◆ **What the task requires**
Please print, exactly, only the lines in the entries below from the line that has "Image resolution: width=219" through the line that has "The image size is (746, 634).". Pictures don't go in.

........

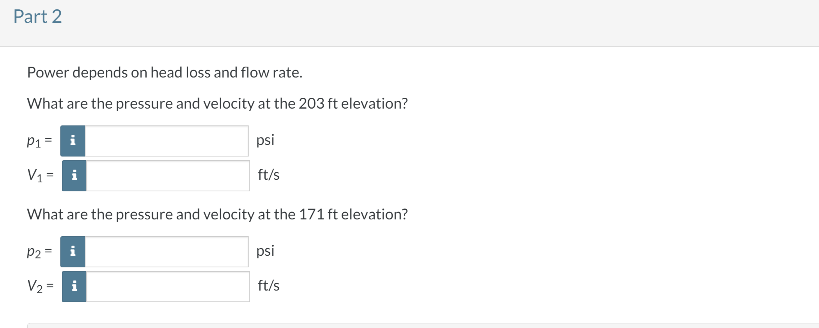
Task: Click the p1 variable label
Action: pyautogui.click(x=34, y=141)
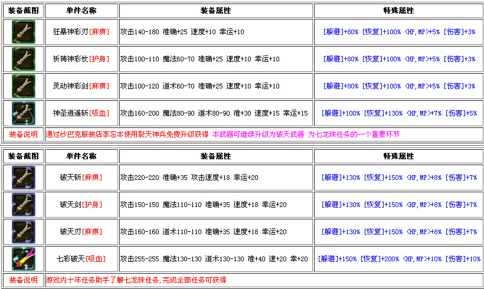Open the 七彩破天 rainbow weapon icon
Screen dimensions: 484x289
(x=23, y=259)
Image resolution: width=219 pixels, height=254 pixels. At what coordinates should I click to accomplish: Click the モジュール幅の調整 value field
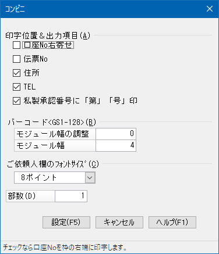(116, 134)
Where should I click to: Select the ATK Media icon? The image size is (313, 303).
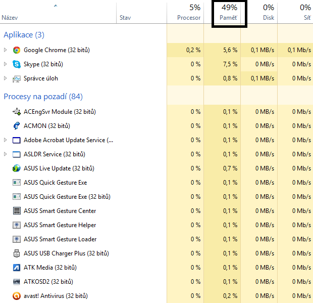(x=17, y=268)
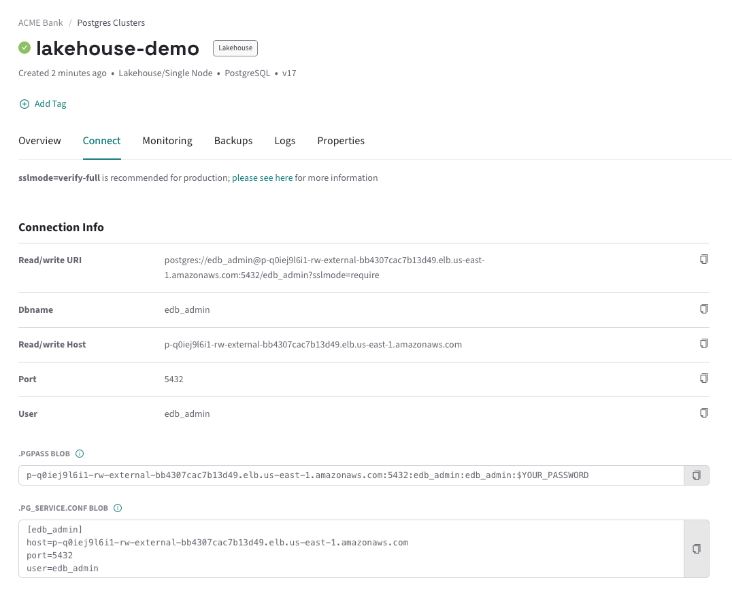Copy the Read/write URI value

click(x=704, y=259)
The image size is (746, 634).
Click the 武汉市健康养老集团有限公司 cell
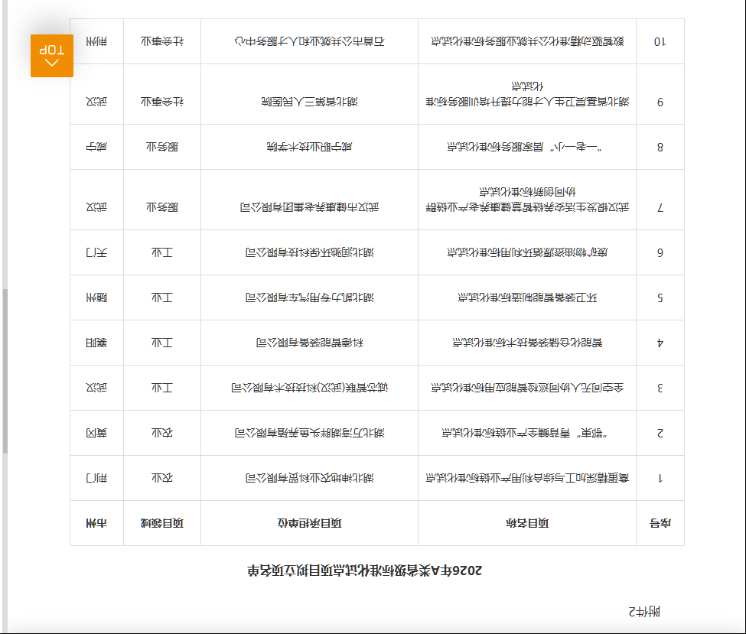(x=309, y=207)
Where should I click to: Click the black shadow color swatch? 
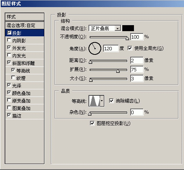pyautogui.click(x=128, y=28)
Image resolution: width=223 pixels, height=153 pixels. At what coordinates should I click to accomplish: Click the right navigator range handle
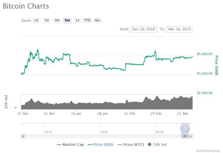point(189,128)
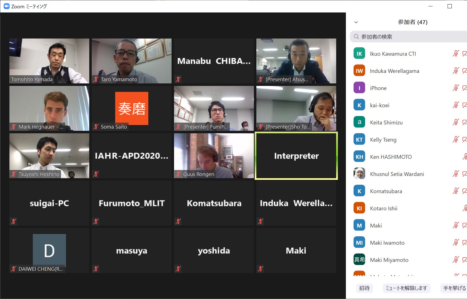Click muted microphone icon beside Ikuo Kawamura CTI
The height and width of the screenshot is (299, 467).
456,53
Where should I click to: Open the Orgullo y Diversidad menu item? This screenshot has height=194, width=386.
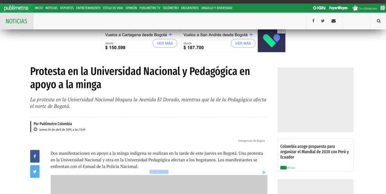tap(217, 8)
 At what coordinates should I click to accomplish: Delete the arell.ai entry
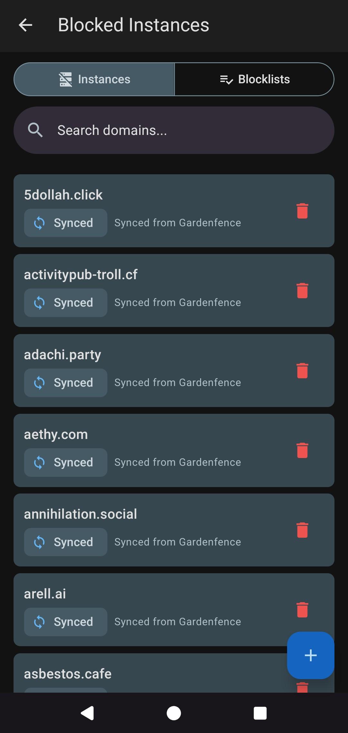(x=302, y=610)
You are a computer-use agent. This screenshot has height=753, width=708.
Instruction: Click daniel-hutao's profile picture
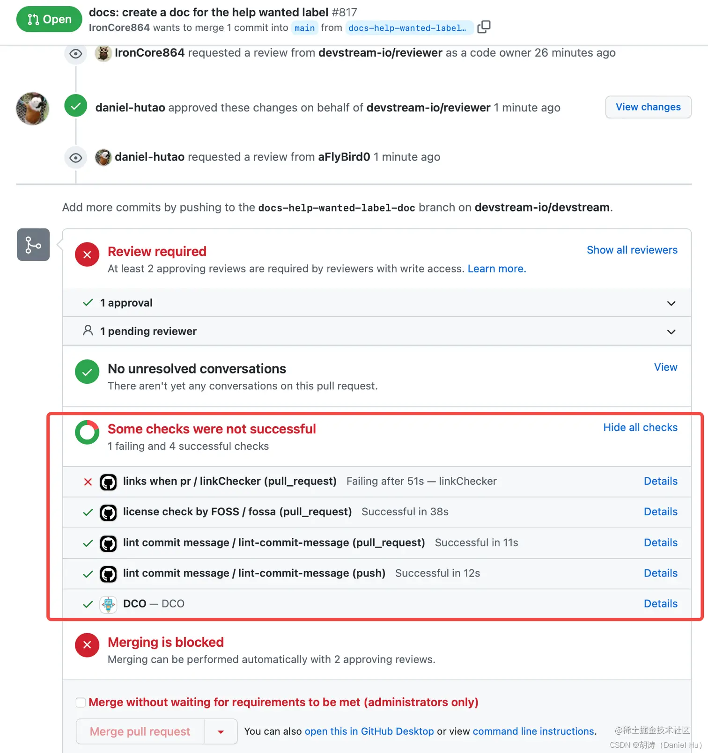point(32,109)
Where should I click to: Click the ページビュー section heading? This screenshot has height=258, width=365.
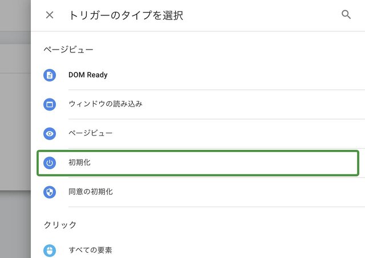point(68,50)
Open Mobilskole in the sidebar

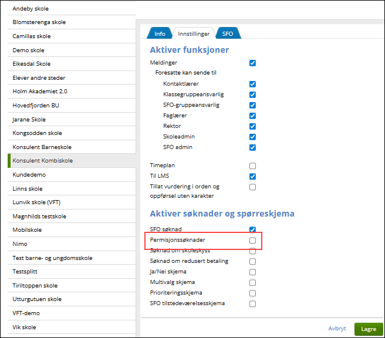point(28,229)
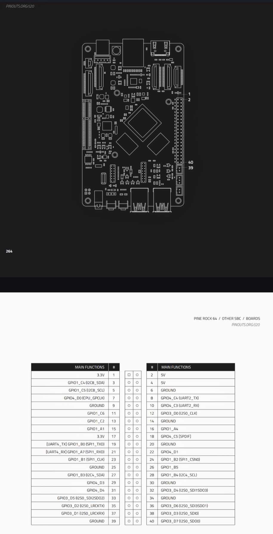Select the GPIO3_D7 (I2S0_SDO0) cell
Viewport: 273px width, 534px height.
181,521
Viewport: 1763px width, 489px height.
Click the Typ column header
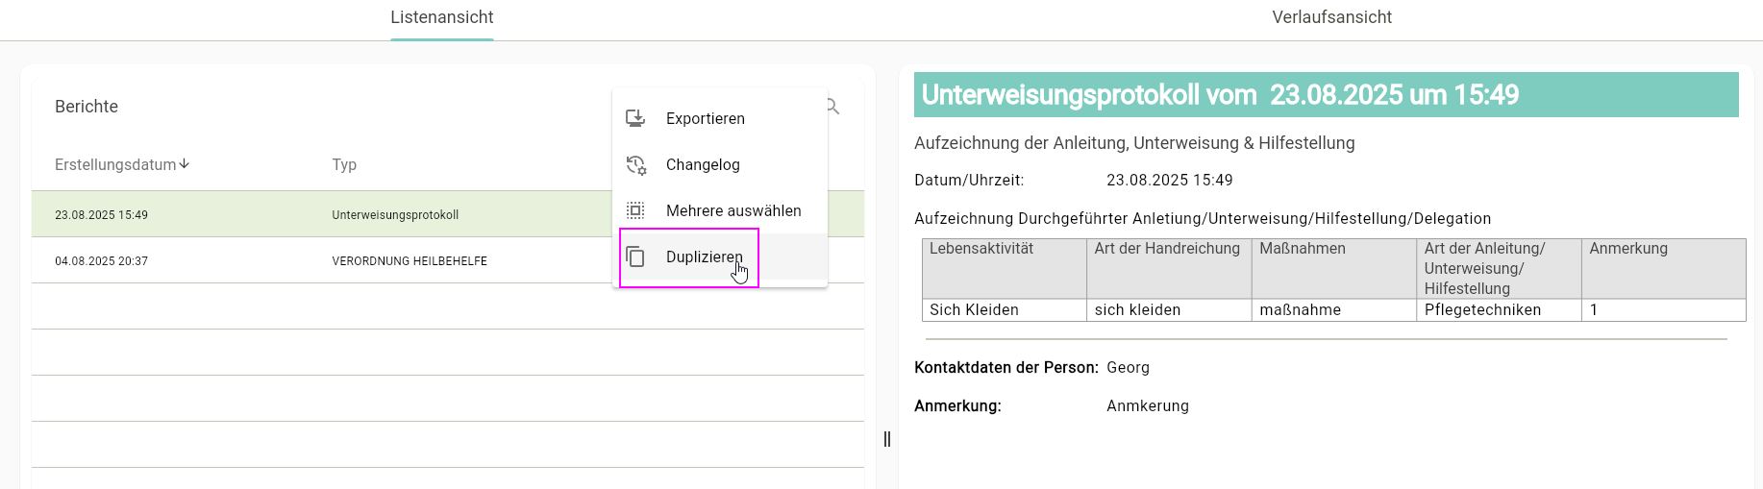click(344, 164)
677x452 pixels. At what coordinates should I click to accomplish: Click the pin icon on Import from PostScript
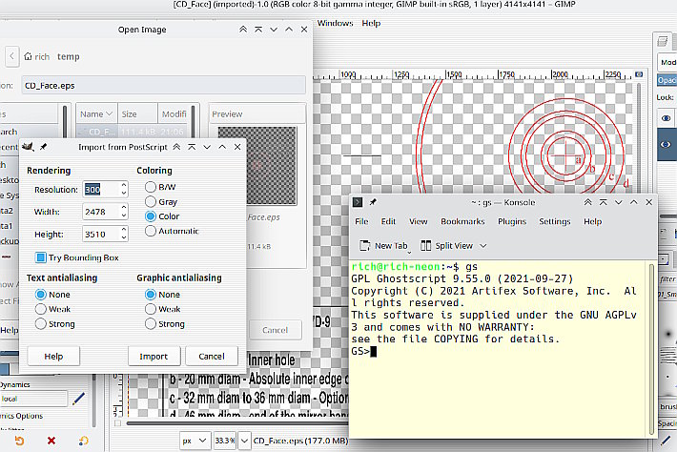tap(43, 148)
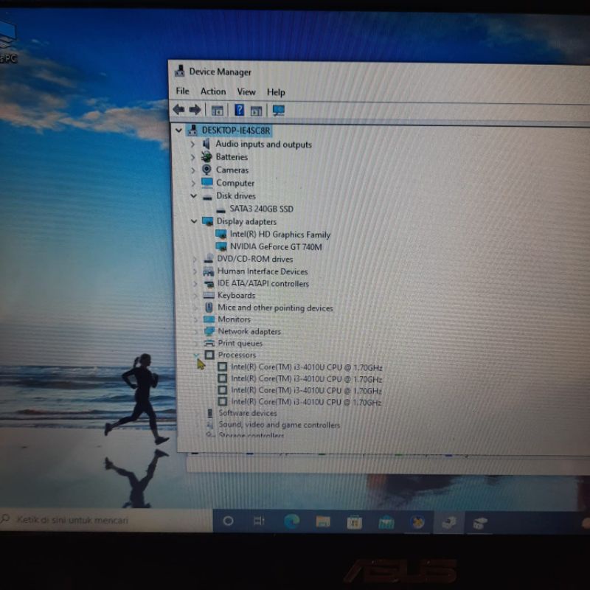
Task: Collapse the Display adapters category
Action: pos(194,221)
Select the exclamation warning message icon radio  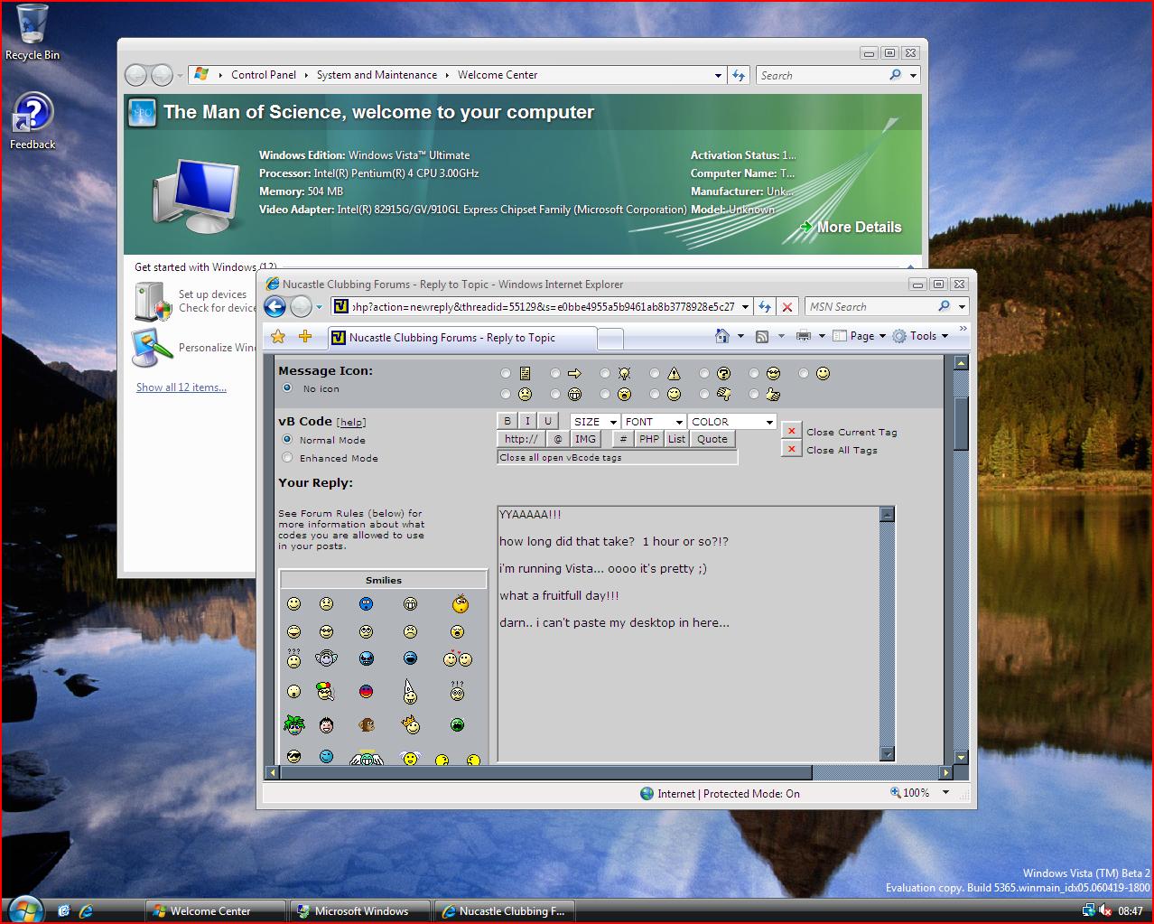pos(655,374)
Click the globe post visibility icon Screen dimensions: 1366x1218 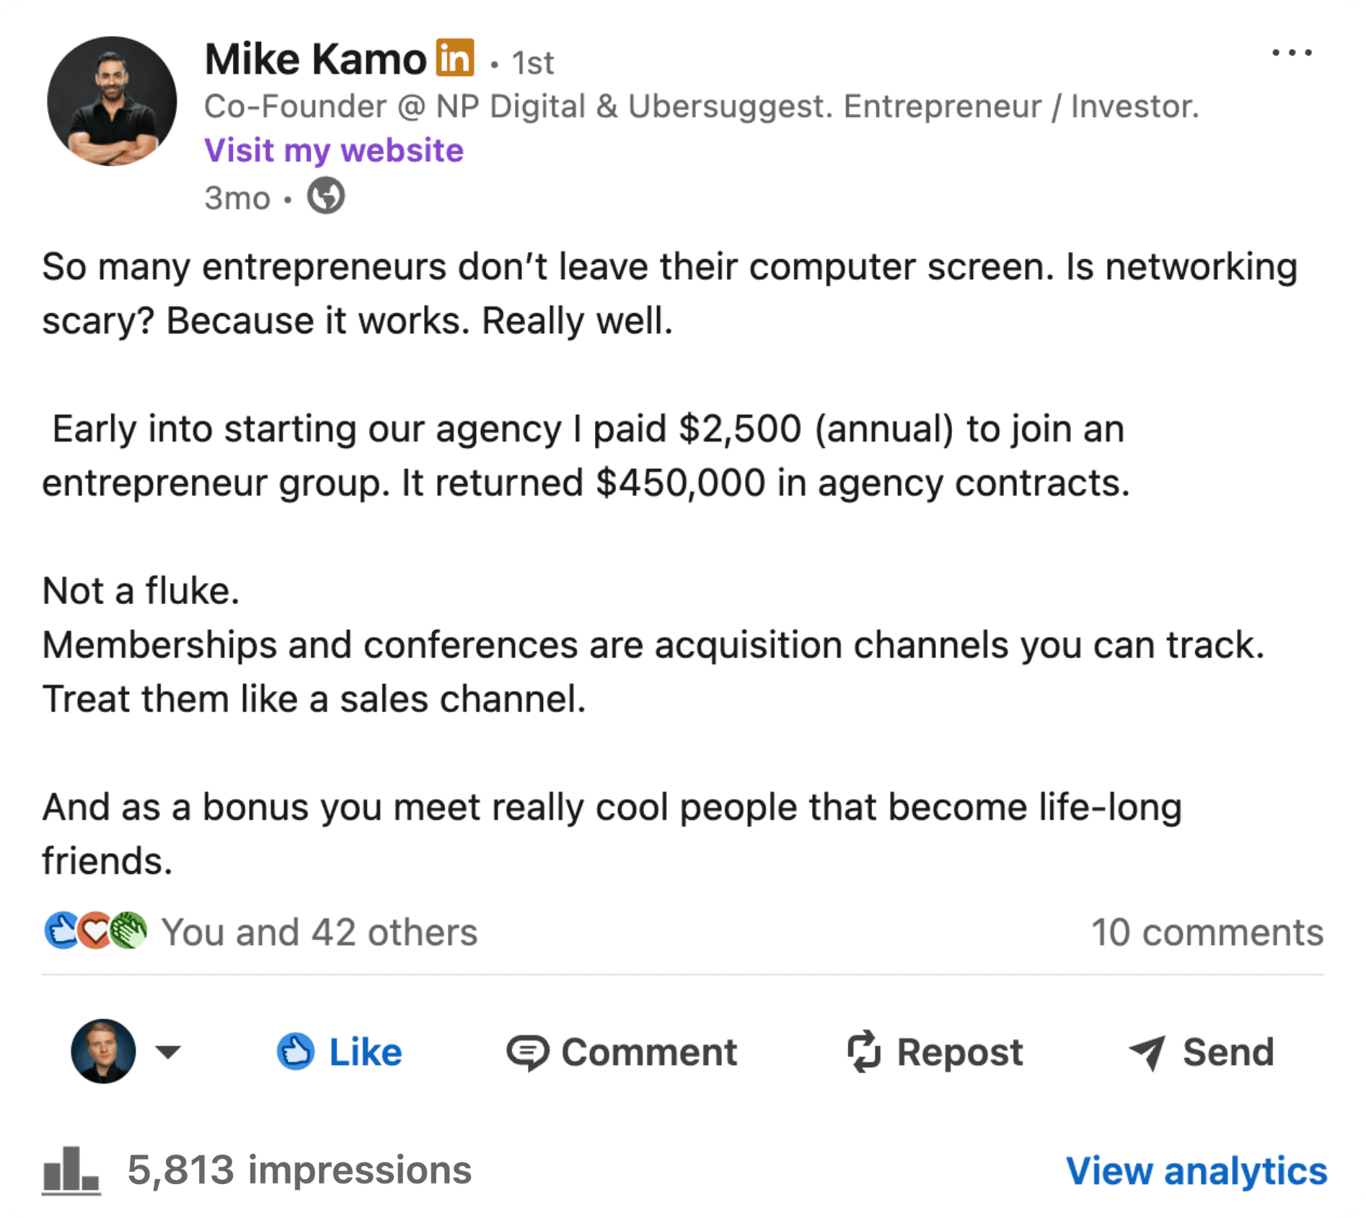[x=326, y=196]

........

◆ **The completed task**
Image resolution: width=219 pixels, height=254 pixels. At what coordinates should I click to accomplish: Click the モジュール幅の調整 value field
(116, 134)
Where should I click to: Select the ATK Media icon? The image size is (313, 303).
(x=17, y=268)
Copy the Read/write URI value

click(x=704, y=259)
The image size is (746, 634).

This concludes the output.